-- DATA FOR REVIEW follows --
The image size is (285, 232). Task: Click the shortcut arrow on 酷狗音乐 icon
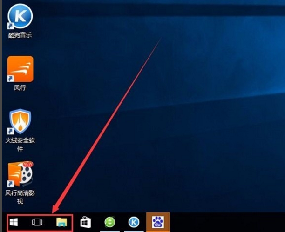[11, 26]
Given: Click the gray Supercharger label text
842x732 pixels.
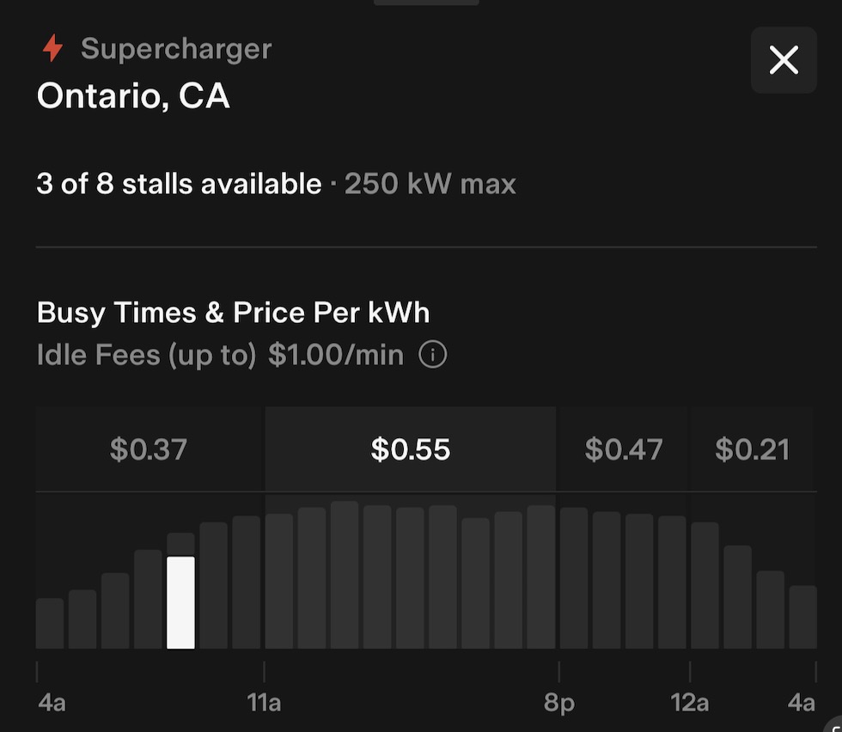Looking at the screenshot, I should click(176, 49).
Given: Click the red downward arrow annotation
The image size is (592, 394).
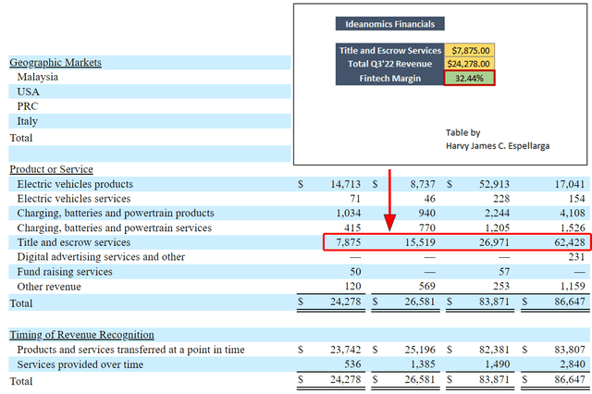Looking at the screenshot, I should [x=389, y=200].
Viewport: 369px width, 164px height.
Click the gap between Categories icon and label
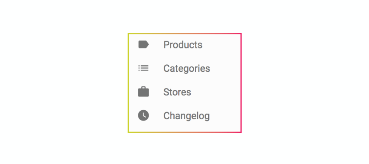click(x=156, y=68)
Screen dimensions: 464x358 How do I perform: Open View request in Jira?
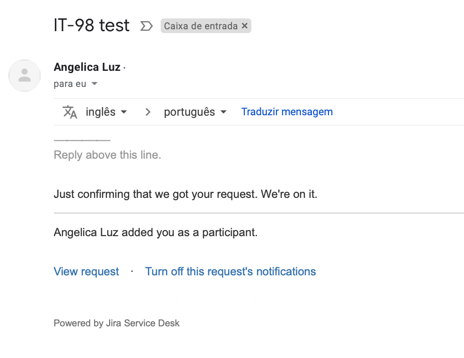[x=86, y=272]
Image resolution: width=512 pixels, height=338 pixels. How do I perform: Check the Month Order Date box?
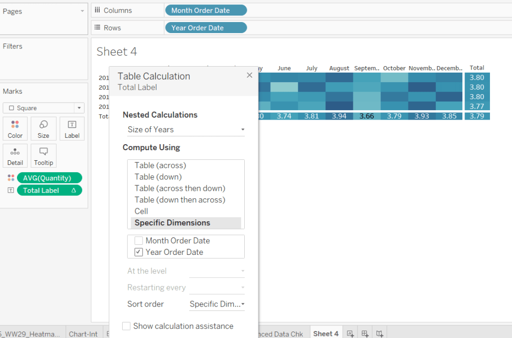click(139, 241)
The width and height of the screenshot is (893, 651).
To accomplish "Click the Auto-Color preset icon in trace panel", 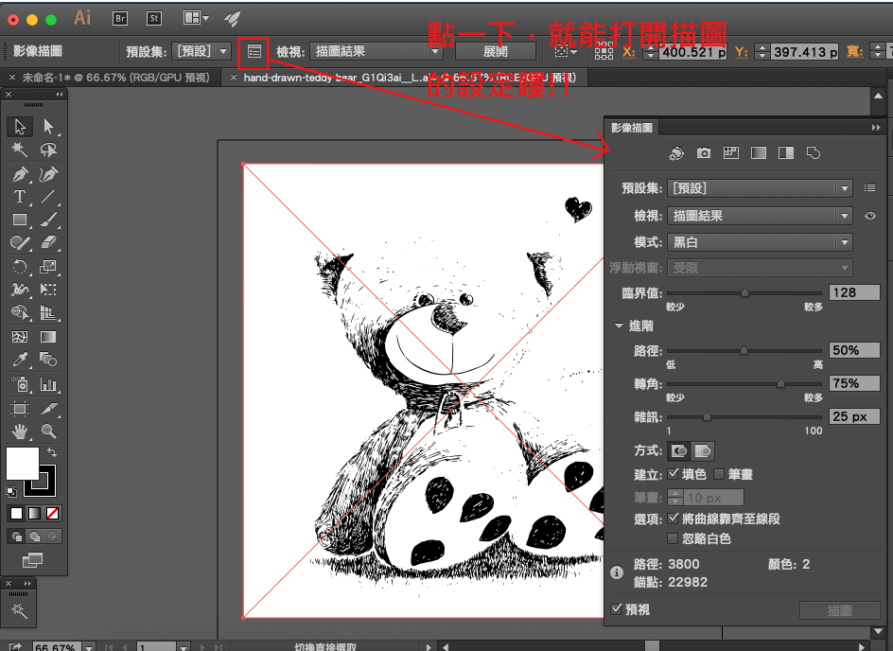I will coord(676,153).
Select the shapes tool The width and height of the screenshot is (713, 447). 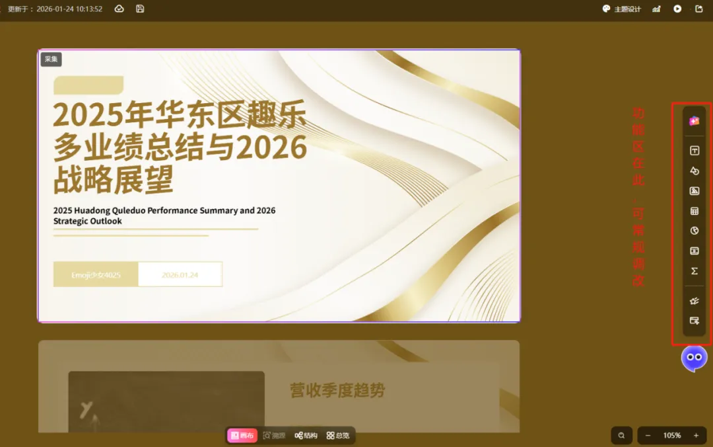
-- DATA FOR REVIEW concluded --
▶ **THE TASK**: In the entries above, count each line with "Given"; reply with the total only.

▶ **EXERCISE SOLUTION**: 2